Bitcoin addresses are anonymous, but users can be traced through IP addresses or by analyzing money flows.
If criminals using bitcoin want to stay truly anonymous, Gun Sirer said, they have to go through a number of additional, complex steps to make sure they do not get caught.
It is not yet clear what level of sophistication the WannaCry hackers have when it comes to laundering their cryptocurrency, as none of the money has yet been moved out of the three bitcoin wallets linked to the ransomware, which have had over $80,000 worth of bitcoin paid into them so far.
But some have suggested that the fact that the WannaCry hackers demanded bitcoin shows how amateur they are.
“If it was me, I would want people to use bitcoin all day, because you can trace it,” said Luke Wilson, vice president for law enforcement at Elliptic, a London-based security firm that tracks illicit bitcoin transactions and that counts the U.S. Federal Bureau for Investigations (FBI) among its clients.
Wilson, who used to work at the FBI, where he set up a taskforce to investigate the use of virtual currencies, did not disclose all the ways that Elliptic and law enforcement agencies find criminals using bitcoin.
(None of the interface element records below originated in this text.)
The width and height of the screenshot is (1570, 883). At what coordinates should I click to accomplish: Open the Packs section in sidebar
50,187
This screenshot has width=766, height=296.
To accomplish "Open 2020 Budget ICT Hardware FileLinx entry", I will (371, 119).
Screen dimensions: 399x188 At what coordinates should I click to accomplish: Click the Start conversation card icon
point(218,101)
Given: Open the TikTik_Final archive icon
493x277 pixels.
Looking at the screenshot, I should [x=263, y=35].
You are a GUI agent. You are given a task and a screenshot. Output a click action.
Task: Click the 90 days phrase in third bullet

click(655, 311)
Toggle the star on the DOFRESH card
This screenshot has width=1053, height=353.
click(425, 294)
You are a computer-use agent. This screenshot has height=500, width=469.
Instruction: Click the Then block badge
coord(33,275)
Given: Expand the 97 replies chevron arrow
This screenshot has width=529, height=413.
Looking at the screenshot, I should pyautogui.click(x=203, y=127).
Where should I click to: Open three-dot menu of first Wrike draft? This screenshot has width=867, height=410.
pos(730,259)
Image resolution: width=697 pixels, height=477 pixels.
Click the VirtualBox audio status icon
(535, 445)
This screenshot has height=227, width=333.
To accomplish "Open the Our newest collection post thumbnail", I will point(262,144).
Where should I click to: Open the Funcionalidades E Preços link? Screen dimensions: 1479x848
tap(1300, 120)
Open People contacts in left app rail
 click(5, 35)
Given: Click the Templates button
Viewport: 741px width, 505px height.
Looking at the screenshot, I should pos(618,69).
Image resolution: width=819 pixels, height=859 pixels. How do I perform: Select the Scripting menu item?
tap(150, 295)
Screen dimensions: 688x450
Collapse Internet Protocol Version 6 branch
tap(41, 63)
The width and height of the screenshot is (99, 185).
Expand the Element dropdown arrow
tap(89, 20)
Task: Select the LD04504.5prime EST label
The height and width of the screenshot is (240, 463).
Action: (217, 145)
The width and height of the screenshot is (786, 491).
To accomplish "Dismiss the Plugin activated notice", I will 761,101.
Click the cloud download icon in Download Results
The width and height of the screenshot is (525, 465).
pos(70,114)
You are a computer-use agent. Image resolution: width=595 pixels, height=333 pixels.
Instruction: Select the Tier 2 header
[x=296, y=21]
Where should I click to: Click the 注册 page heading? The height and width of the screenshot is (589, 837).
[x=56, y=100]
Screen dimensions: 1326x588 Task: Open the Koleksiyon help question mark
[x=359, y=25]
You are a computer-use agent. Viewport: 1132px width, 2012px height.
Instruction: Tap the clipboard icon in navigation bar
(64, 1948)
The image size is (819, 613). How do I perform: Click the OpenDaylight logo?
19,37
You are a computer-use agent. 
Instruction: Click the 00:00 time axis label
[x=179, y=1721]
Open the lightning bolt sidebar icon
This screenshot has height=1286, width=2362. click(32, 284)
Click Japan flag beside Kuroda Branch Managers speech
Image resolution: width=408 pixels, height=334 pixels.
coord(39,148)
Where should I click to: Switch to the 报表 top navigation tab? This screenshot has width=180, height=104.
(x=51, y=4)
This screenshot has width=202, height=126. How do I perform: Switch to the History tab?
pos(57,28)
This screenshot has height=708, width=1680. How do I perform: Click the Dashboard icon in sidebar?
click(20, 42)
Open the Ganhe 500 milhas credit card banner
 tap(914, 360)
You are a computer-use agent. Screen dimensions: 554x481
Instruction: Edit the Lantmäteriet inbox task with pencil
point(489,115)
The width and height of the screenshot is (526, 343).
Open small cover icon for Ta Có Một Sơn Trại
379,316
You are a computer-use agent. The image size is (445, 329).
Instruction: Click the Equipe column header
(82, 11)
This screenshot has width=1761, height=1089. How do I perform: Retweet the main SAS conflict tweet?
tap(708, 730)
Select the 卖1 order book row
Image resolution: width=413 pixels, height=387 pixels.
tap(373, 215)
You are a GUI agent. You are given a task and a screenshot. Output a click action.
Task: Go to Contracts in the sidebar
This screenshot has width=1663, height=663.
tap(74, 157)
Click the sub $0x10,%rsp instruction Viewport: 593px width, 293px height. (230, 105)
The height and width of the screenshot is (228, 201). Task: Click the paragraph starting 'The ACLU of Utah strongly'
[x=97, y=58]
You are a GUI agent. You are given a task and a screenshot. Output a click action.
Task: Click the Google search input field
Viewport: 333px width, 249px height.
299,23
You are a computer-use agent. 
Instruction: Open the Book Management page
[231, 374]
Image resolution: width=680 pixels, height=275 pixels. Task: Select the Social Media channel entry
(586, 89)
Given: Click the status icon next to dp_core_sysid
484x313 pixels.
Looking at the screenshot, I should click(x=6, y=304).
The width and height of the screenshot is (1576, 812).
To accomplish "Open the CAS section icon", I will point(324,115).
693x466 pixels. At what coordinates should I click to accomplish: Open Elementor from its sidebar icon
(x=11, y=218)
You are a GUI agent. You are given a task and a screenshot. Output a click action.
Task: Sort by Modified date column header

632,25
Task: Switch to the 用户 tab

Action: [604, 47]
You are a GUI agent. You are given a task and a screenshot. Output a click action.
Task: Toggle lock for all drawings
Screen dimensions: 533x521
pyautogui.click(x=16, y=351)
But sometimes, he said, the offenders make as obvious a mistake as withdrawing money from a bitcoin wallet directly into their bank accounts.
More sophisticated criminals use obfuscation methods that make it very hard to be tracked down. One of the most basic ones is a technique known as “chain-hopping,” whereby money is moved from one cryptocurrency into another, across digital currency exchanges – the less-regulated the better – to create a money trail that is almost impossible to track.
Newer and more complex money-laundering methods have also emerged in recent years, which make it very difficult for law enforcement and bitcoin security firms such as Elliptic or New-York-based Chainalysis to track down cybercriminals.
“It’s a cat-and-mouse game – as police and companies like Elliptic catch up to criminals’ techniques, they invent new techniques,” said Jerry Brito, executive director of the Washington, D.C.-based Coin Center, a not-for-profit advocacy group focusing on public policy issues around cryptocurrency.
These techniques are not foolproof, however – chain-hopping, for example, relies on unregulated exchanges that do not carry out know-your-customer (KYC) checks, and security firms say they will develop ways to trace such methods.
Easier, perhaps, would be for cybercriminals to use next-generation cryptocurrencies that have built-in anonymity from the start, such as Monero, Dash and Z-Cash.
And indeed, experts said late on Tuesday that a computer virus that exploits the same vulnerability as the WannaCry attack had latched on to more than 200,000 computers and begun using them to manufacture – or “mine” – Monero currency.
But with a total value of around $425 million – a little over 1 percent of that of bitcoin – converting that currency into spendable cash might not be so easy, and it is also much harder for victims to access, alternative payments experts said.
That is why the Monero attack did not demand a ransom, but rather used the infected computers’ computing power to create new currency.
“This used to happen in bitcoin before it became big – there were loads of botnets that went into computers that used to mine bitcoin, but you now can’t basically mine bitcoin on normal computers because you need specialist hardware,” said Chainalysis CEO Jonathan Levin.
Levin said such bitcoin-based attacks were carried out several years ago, when mining it was still largely a hobby for tech geeks using their home computers.
Get Data Sheet, Fortune’s technology newsletter.
As the bitcoin price has risen and as transaction numbers have grown, the computers have become so specialized that only they can only perform the function of bitcoin mining.
“If Monero does become adopted and is as big and liquid (as bitcoin), that means the crime (will) move from using computers to mine to getting to extortion,” Levin said.